OPINION:
Sen. Mitch McConnell, the Republican majority leader, has made it clear to his colleagues that he wants the USA Patriot Act, including the controversial parts of the legislation scheduled to expire at the end of June, fully extended. He’s seems ready to do whatever he can to get his way.
The USA Patriot Act was enacted in the days following Sept. 11, when the nation trembled on the verge of panic, with little debate and little opposition in Congress. The Patriot Act has been recognized since on both left and right as unfortunate legislation that granted too much power to the government to snoop into the lives, calls and emails of everyone in the name of national security.
Mr.

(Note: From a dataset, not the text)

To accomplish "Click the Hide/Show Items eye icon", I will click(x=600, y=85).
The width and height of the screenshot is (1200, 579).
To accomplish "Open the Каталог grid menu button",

McConnell thought he could force the Senate to either let the law lapse, to panic everyone again, or get an extension without modification until the year 2020. Even as Mr. McConnell praised the National Security Agency’s reliance on the act to justify the collection of telephonic “metadata” from millions of Americans, the 2nd U.S. Circuit Court of Appeals was writing the decision, released Thursday, declaring the government program, first revealed by Edward Snowden, illegal because the language of the act cannot be read to justify such sweeping government action.

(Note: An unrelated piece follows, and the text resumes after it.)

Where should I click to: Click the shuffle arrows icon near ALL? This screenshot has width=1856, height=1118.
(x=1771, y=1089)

The lawsuit was brought by the American Civil Liberties Union and joined by groups, including the National Rifle Association, and welcomed by civil libertarians across the land. To continue the program, the Obama administration would presumably have to persuade Congress to adopt language specifically authorizing the NSA to collect and hold such data. That attempt might be forthcoming.
The court’s decision gives a boost to the advocates for the USA Freedom Act, which would modify the Patriot Act. The Freedom Act is expected to pass in the House and Mr. McConnell’s strategy to kill it in the Senate may not work now, given the appeals court’s decision.

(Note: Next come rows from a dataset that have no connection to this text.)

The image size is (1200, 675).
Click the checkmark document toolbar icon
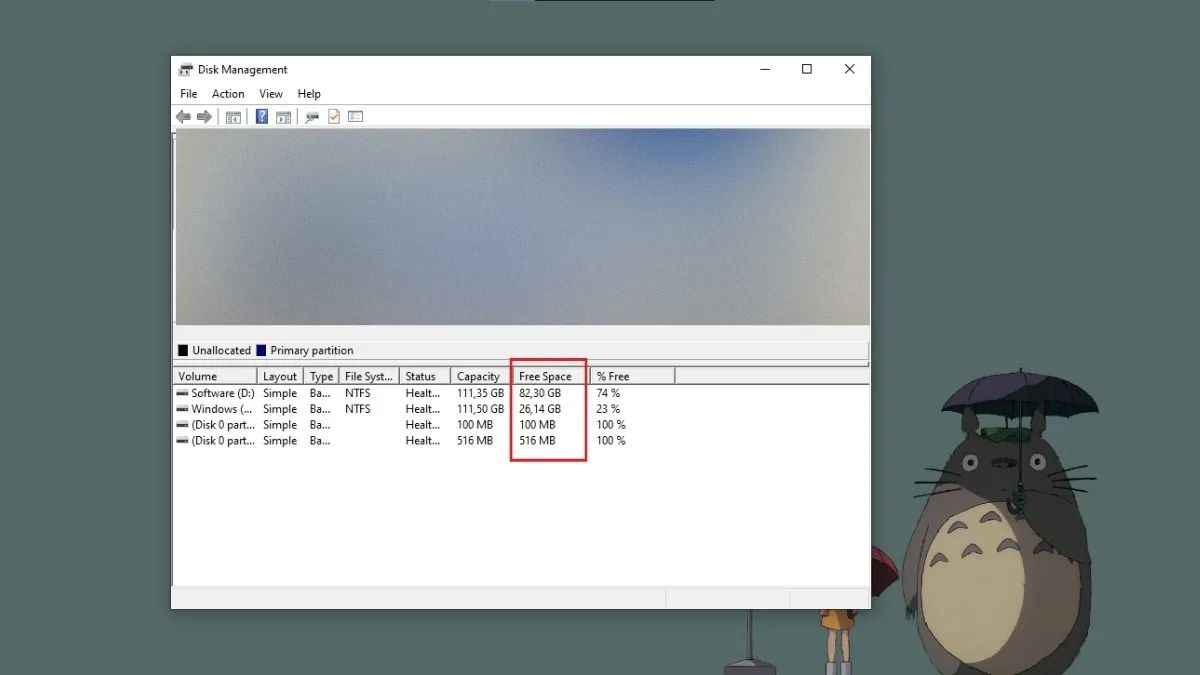pos(334,117)

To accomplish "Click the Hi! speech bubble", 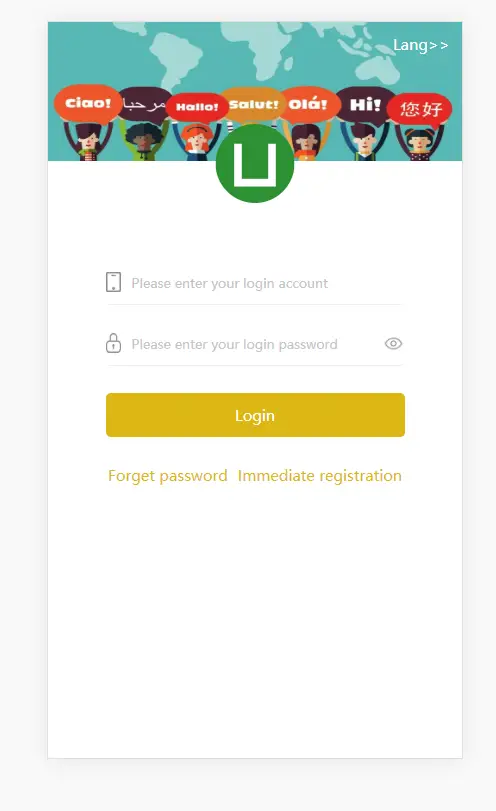I will (x=366, y=106).
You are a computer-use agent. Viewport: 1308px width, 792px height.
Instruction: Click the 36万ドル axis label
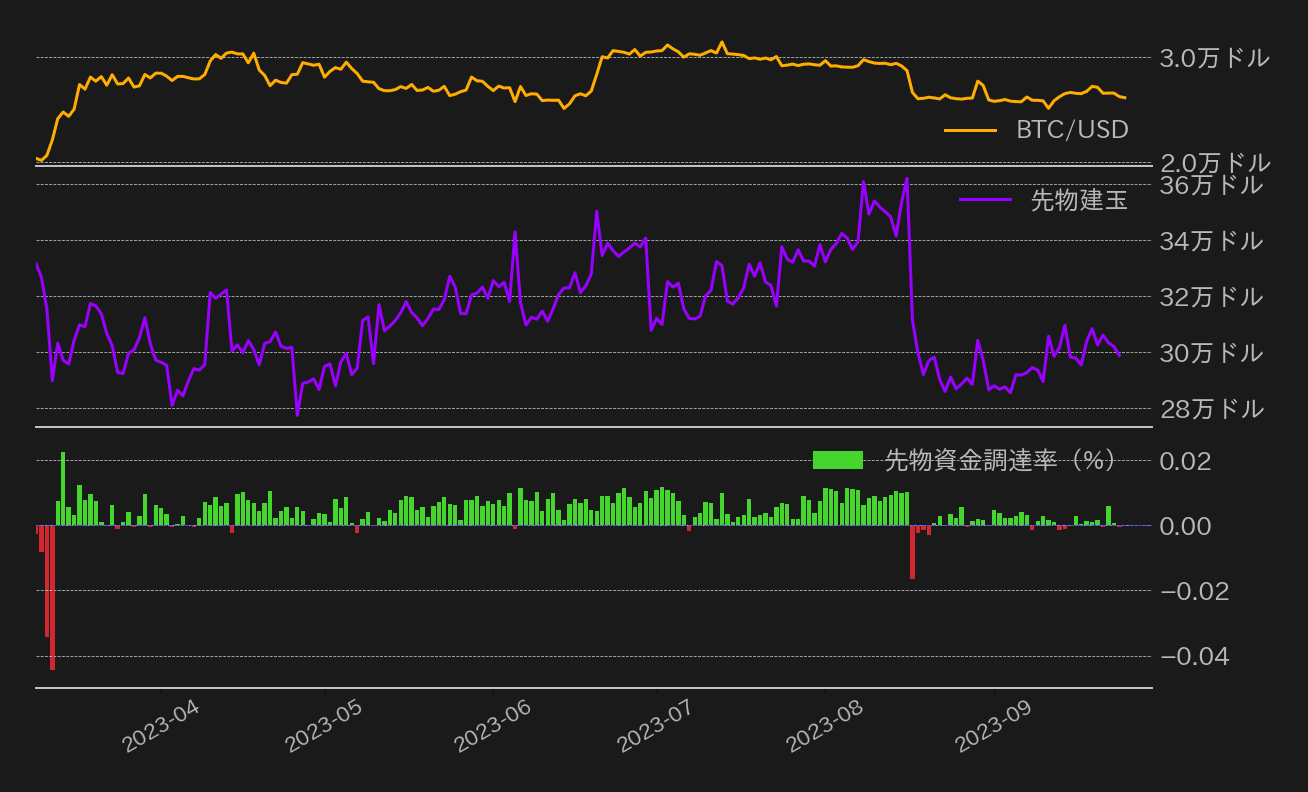(1210, 185)
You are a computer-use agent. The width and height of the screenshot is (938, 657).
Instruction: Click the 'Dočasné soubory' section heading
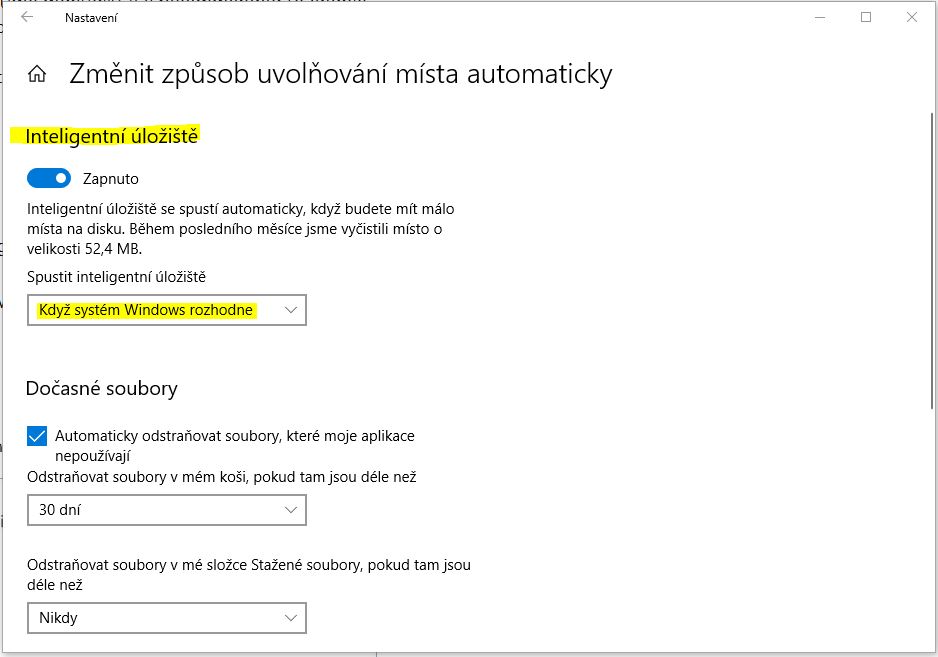(x=102, y=388)
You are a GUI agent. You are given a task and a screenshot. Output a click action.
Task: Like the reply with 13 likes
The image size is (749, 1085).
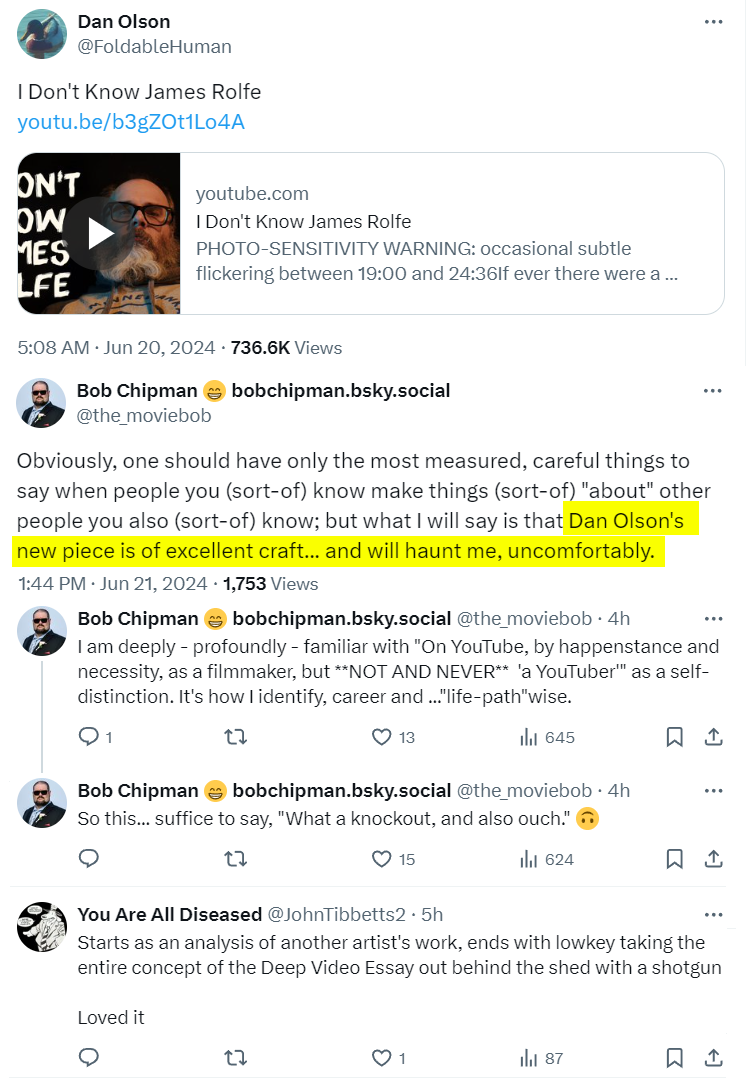point(381,738)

Sen. Patrick Leahy, the ranking Democrat on the Senate Judiciary Committee, read the 97-page opinion and said, “Congress should take up and pass the bipartisan USA Freedom Act, which would ban bulk collection under Section 215 and enact other meaningful surveillance reforms.”
The opinion of the liberal senator from Vermont is shared by the conservative Rep. James Sensenbrenner of Wisconsin, an author of the Patriot Act who has since regretted its excess. He joined the ACLU lawsuit as “a friend of the court,” and said Thursday that “it’s time for Congress to pass the USA Freedom Act in order to protect both civil liberties and national security with legally authorized surveillance.”
When the chips are down, blind partisanship, with genuine cooperation, can still be put aside.